> _Stated goal_
Count the lines below that contain the word "computer", with uppercase and lowercase treated as different, and give only that number.

[A block of data]
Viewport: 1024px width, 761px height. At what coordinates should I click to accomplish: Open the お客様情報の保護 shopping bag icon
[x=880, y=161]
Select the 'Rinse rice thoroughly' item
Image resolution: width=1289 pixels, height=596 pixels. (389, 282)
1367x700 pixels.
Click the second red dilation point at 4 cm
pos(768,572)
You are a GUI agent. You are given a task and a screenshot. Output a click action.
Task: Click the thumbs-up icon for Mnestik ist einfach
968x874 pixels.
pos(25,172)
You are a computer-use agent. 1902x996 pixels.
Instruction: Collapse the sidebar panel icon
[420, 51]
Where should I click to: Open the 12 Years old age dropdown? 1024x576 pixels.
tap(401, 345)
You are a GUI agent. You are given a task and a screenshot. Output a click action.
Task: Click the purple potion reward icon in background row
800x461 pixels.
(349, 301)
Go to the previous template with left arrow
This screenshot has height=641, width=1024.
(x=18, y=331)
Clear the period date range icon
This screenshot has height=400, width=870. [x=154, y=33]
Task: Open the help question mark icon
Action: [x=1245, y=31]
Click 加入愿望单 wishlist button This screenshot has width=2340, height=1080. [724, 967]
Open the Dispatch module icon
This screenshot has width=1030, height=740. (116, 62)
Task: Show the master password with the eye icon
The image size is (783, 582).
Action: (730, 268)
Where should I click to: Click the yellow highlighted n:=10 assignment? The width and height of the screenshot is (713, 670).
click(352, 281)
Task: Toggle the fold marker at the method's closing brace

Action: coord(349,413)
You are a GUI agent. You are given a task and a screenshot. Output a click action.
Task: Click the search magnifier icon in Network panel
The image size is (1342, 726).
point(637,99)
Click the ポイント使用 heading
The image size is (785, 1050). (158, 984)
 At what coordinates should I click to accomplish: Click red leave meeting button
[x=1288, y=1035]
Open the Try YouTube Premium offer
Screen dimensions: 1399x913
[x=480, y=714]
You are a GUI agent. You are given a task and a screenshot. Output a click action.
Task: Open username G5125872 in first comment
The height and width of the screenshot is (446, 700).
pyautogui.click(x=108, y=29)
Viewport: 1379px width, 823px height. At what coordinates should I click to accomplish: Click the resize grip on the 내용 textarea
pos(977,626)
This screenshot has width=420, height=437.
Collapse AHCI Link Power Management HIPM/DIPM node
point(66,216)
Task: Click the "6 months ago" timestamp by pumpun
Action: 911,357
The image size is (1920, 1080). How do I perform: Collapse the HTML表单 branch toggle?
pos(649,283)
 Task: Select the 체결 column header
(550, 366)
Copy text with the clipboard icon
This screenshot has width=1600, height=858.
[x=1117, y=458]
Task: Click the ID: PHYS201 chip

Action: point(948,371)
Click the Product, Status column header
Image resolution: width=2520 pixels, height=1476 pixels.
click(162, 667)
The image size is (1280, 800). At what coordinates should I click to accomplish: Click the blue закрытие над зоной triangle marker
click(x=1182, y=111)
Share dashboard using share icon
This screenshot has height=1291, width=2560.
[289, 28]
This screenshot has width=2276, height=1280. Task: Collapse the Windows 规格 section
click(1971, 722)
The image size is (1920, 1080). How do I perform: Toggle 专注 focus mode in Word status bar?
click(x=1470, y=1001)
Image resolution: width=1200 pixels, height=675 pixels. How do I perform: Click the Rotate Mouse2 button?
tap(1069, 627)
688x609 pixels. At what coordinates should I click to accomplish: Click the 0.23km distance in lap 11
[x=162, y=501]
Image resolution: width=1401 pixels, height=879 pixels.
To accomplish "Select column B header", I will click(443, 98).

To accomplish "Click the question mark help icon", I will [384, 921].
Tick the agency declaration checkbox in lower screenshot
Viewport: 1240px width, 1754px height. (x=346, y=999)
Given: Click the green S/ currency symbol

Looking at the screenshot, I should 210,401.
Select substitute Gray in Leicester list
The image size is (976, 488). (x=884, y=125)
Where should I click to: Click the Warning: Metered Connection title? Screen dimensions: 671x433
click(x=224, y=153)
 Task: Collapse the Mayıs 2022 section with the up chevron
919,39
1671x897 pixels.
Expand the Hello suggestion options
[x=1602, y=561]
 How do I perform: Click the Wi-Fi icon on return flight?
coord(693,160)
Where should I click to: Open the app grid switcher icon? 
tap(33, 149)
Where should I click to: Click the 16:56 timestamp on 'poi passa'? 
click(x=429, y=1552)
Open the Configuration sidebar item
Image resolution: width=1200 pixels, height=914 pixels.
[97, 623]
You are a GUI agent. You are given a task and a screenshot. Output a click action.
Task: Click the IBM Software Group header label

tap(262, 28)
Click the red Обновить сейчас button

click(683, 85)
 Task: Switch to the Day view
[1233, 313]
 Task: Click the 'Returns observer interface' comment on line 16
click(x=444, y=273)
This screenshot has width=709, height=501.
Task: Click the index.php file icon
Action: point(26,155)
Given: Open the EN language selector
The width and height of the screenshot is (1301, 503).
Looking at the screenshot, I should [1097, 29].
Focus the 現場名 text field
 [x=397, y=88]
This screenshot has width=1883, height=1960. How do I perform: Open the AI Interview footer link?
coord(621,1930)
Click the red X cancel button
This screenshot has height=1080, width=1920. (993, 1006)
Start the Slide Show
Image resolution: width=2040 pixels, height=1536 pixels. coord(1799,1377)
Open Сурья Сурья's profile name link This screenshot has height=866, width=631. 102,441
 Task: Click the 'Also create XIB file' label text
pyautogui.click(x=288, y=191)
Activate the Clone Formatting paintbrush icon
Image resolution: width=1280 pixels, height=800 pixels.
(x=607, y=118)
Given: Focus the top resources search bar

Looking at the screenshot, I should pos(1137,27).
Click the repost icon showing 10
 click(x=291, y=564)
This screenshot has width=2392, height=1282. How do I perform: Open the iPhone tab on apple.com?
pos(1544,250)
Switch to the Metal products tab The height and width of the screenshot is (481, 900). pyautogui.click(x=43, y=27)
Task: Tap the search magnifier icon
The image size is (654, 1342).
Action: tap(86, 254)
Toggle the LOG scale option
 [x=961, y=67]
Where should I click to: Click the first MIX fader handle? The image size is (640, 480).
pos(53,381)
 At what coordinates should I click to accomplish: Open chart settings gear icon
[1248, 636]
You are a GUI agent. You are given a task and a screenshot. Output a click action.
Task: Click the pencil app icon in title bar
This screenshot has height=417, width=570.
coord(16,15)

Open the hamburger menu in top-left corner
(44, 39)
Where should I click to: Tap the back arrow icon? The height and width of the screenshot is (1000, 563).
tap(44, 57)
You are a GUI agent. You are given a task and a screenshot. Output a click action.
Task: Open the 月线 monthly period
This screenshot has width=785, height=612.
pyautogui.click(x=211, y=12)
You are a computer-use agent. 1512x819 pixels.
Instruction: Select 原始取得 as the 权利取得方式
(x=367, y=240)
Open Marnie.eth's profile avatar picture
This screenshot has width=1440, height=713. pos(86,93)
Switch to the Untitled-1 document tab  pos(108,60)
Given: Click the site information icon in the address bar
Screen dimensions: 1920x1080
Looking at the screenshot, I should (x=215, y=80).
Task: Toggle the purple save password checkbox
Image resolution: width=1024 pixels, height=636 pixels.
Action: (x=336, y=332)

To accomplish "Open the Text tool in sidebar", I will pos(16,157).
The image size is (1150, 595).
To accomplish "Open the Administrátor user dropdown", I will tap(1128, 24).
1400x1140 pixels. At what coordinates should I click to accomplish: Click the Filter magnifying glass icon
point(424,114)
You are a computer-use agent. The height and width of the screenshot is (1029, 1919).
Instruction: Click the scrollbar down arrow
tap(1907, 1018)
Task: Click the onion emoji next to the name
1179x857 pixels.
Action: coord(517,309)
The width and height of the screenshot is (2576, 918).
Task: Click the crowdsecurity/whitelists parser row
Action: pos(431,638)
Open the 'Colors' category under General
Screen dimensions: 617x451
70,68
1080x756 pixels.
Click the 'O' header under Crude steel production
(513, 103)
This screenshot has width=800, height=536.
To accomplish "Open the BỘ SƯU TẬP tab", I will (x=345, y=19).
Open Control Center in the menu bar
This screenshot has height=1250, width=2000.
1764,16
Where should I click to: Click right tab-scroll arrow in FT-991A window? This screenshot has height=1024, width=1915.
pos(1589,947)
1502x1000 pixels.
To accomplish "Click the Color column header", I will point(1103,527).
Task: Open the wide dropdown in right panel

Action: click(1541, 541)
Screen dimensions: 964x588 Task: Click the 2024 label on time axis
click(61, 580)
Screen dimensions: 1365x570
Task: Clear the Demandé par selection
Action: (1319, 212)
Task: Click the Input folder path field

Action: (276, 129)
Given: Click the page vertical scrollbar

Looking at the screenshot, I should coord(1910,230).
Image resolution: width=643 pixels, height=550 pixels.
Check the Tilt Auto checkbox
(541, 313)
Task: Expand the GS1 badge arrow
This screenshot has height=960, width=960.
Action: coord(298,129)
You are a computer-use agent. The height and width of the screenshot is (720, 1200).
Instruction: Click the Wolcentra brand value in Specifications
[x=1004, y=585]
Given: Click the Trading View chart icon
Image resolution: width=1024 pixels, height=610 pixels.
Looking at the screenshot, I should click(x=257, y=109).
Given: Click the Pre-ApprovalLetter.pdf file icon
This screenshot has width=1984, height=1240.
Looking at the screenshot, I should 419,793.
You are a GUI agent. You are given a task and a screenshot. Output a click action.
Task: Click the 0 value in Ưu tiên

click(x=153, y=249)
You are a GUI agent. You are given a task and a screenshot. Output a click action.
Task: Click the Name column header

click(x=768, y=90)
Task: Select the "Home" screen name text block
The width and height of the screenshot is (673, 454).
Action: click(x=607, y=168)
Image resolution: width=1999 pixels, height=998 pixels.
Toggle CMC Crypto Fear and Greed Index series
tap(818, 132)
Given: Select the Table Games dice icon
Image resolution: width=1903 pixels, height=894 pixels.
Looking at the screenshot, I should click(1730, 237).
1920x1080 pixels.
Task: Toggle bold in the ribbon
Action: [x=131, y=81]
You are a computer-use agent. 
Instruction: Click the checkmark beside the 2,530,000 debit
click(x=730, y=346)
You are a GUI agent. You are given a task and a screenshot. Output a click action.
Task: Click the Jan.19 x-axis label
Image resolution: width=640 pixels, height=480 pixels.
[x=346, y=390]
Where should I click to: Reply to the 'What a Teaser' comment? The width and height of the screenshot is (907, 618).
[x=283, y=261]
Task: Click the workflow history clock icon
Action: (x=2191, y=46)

> _The result_
5